* _Set exercise_
Copy out the entries below from the line containing "You are a GUI" through the line containing "Disable Slack notifications", keeping every line as it stands.

* _Recorded information_

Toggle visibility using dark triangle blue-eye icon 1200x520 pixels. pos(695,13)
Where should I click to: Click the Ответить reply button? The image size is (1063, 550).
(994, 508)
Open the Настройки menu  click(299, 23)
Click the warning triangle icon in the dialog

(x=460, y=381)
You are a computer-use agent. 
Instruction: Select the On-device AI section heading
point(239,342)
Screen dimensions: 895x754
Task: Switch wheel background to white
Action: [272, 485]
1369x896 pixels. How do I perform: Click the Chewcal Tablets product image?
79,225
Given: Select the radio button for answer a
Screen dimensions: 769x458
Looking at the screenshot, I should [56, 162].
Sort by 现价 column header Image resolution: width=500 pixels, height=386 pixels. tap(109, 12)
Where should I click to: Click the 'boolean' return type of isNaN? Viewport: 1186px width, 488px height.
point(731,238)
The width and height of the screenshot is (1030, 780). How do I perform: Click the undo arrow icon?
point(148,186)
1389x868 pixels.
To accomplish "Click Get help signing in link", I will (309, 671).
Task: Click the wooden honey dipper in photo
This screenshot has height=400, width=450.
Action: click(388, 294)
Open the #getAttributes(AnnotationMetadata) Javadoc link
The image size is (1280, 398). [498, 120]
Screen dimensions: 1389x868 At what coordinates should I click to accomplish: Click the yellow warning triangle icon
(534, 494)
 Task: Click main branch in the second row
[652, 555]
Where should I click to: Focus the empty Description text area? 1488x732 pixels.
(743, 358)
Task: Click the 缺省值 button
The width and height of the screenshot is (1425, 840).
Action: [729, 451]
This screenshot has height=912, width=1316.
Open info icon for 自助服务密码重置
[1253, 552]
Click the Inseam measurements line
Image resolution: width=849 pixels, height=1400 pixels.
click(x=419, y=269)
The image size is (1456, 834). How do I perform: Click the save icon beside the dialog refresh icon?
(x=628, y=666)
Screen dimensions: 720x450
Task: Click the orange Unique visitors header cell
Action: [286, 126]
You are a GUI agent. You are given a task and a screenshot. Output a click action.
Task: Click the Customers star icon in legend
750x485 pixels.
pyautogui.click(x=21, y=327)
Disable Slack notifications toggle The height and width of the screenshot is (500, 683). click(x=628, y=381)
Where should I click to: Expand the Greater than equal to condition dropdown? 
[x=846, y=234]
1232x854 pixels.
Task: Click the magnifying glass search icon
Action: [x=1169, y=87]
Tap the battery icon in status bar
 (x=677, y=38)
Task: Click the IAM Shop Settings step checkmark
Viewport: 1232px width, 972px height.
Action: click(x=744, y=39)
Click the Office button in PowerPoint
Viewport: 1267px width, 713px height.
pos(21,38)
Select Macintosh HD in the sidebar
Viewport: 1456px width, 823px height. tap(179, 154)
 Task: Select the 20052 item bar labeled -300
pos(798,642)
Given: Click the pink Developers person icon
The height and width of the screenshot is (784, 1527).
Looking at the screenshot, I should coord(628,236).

* _Task response_
You are a GUI agent. You are given a task and a screenshot. Output a click action.
Task: Click the Customers star icon in legend
750x485 pixels.
pyautogui.click(x=21, y=327)
Disable Slack notifications toggle The height and width of the screenshot is (500, 683). click(x=628, y=381)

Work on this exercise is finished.